Developed by a team led by Langley Research Center, Virginia, and including AeroTech Research and Rockwell Collins, TPAWS uses enhanced radar signal processing software to detect the motion of moisture in air that would otherwise appear to be clear. The software can be hosted in existing predictive Doppler windshear systems such as Rockwell Collins' WXR-2100 multiscan weather radar, making it relatively easy to retrofit for widespread use if the trial is successful, says NASA.

The TPAWS prototype will be flown on a Delta Boeing 737-800 beginning "this summer", says the agency. The system will be evaluated during nine months of regularly scheduled flights primarily from Atlanta to destinations in the USA and South America. The system has already been tested on NASA's Boeing 757 research aircraft that originally evaluated the software during a series of 13 "bad weather" flights in April and May 2002. TPAWS, which began in 2000 as part of the Aviation Safety Programme, is aimed at providing up to 2min warning time.

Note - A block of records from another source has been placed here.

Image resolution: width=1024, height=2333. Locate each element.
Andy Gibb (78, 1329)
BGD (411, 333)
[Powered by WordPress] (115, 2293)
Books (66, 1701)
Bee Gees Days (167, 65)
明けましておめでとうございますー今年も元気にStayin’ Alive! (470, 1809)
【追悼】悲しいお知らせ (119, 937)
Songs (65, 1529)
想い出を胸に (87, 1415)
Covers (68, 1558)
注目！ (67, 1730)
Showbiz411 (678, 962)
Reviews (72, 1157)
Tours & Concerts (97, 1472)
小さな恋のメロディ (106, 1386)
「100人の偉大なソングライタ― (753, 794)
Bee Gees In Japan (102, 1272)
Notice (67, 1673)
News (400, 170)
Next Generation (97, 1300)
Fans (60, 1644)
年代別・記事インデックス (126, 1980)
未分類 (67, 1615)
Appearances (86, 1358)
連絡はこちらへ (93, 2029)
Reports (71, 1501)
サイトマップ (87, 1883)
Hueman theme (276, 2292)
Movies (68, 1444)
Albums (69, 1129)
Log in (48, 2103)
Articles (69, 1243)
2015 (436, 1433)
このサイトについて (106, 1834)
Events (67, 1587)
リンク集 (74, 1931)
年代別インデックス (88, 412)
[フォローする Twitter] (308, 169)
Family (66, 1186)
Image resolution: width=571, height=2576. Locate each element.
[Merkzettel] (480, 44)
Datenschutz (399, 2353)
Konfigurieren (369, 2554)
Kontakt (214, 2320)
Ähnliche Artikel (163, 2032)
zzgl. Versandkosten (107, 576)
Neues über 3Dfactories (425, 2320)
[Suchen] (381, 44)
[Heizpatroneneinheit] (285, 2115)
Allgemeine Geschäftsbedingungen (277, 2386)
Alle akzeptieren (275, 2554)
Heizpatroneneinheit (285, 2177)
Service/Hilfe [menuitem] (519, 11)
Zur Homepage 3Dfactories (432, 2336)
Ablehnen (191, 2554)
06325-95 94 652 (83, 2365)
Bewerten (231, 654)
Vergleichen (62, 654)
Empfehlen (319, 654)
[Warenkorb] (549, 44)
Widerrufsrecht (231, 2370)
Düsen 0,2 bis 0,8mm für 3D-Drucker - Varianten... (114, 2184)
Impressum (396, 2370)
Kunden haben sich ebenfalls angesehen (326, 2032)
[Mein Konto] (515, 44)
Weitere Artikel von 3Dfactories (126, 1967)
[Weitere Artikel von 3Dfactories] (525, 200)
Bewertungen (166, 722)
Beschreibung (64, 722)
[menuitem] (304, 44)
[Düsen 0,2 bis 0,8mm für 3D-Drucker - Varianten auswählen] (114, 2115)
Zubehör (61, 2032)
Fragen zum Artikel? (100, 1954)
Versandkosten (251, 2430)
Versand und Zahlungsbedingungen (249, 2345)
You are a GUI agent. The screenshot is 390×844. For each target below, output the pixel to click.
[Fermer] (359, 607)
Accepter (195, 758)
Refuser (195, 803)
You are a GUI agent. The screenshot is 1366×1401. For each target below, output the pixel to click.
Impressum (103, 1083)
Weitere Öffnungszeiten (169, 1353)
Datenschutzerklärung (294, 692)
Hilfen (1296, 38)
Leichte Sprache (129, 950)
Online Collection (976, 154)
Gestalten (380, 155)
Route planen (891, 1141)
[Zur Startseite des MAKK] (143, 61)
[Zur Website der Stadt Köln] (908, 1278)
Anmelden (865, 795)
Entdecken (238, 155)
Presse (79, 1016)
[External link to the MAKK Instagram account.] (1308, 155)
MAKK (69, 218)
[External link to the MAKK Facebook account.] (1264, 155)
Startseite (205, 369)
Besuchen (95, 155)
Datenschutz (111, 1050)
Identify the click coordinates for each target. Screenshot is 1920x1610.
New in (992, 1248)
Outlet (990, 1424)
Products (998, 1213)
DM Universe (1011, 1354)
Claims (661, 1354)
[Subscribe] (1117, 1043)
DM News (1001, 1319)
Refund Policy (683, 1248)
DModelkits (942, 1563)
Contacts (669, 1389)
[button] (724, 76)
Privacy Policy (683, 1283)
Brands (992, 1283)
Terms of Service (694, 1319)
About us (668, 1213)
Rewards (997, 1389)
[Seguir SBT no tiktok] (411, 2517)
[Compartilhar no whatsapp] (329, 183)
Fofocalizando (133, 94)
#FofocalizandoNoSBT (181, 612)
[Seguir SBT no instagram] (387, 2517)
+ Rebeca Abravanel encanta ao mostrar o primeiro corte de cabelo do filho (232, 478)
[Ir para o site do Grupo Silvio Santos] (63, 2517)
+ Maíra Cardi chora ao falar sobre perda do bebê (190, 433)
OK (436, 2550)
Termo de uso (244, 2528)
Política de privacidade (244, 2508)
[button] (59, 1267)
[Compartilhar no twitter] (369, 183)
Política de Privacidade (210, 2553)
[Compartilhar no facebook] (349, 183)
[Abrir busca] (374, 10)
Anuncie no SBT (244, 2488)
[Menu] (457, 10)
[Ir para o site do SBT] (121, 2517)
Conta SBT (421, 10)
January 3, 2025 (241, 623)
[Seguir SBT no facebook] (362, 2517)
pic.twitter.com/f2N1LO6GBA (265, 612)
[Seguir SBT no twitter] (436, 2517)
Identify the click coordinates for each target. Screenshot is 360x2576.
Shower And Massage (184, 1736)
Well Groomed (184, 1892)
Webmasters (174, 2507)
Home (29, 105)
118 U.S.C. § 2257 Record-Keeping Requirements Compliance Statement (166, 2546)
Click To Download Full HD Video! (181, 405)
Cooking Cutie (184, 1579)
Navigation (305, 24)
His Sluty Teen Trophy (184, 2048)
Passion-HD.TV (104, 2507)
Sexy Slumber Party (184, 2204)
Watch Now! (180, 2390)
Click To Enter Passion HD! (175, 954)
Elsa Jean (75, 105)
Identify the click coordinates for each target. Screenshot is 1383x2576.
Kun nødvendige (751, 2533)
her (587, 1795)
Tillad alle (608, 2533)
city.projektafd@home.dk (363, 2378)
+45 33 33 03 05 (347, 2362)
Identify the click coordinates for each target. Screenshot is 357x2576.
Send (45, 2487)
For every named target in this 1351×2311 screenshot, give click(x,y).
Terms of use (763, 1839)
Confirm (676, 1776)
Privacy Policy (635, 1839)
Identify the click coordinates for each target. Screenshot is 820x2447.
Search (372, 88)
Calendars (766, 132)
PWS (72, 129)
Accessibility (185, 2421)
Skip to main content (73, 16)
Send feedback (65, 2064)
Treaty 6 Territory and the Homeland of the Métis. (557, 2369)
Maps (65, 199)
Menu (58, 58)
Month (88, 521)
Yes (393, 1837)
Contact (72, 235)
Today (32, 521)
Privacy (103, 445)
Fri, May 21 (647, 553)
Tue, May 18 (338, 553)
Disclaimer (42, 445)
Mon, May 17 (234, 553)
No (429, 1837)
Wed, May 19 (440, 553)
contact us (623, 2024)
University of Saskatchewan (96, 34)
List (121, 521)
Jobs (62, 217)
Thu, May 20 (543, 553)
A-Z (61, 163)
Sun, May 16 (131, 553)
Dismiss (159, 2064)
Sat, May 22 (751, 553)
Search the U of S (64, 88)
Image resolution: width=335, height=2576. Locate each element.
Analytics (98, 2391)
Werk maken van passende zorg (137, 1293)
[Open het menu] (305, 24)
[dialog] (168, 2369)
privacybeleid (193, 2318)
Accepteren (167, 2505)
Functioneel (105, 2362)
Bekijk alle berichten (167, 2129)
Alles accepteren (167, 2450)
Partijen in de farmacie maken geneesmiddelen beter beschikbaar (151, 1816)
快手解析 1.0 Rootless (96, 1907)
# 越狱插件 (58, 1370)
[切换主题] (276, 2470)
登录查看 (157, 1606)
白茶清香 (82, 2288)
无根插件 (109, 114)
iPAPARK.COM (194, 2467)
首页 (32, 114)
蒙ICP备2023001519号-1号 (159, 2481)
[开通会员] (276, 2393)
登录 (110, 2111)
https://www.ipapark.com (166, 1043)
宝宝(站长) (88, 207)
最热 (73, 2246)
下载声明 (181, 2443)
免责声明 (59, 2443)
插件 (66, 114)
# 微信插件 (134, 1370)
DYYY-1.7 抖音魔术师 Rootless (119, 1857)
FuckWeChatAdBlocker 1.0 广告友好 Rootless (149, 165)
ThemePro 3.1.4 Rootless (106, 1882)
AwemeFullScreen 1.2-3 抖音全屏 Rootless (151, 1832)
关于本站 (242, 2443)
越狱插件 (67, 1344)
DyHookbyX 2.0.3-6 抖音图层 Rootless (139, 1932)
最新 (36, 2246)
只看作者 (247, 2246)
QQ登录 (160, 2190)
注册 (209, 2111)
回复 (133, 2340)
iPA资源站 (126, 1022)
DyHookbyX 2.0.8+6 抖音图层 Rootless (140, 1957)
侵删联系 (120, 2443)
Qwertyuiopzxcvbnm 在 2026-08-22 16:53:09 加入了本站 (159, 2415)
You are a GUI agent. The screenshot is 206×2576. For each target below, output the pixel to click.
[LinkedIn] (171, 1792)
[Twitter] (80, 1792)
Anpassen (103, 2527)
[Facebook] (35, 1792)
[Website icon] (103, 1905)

Although NASA says the modified radar software provides a cost-effective short-to-mid-term solution, longer-term work on alternative means of turbulence prediction continues in technology areas such as light detecting and ranging (lidar), and modified lightning detectors. The latter is a relatively recent area of research, since evidence has been found linking unstable electrical discharge and the presence of clear air turbulence.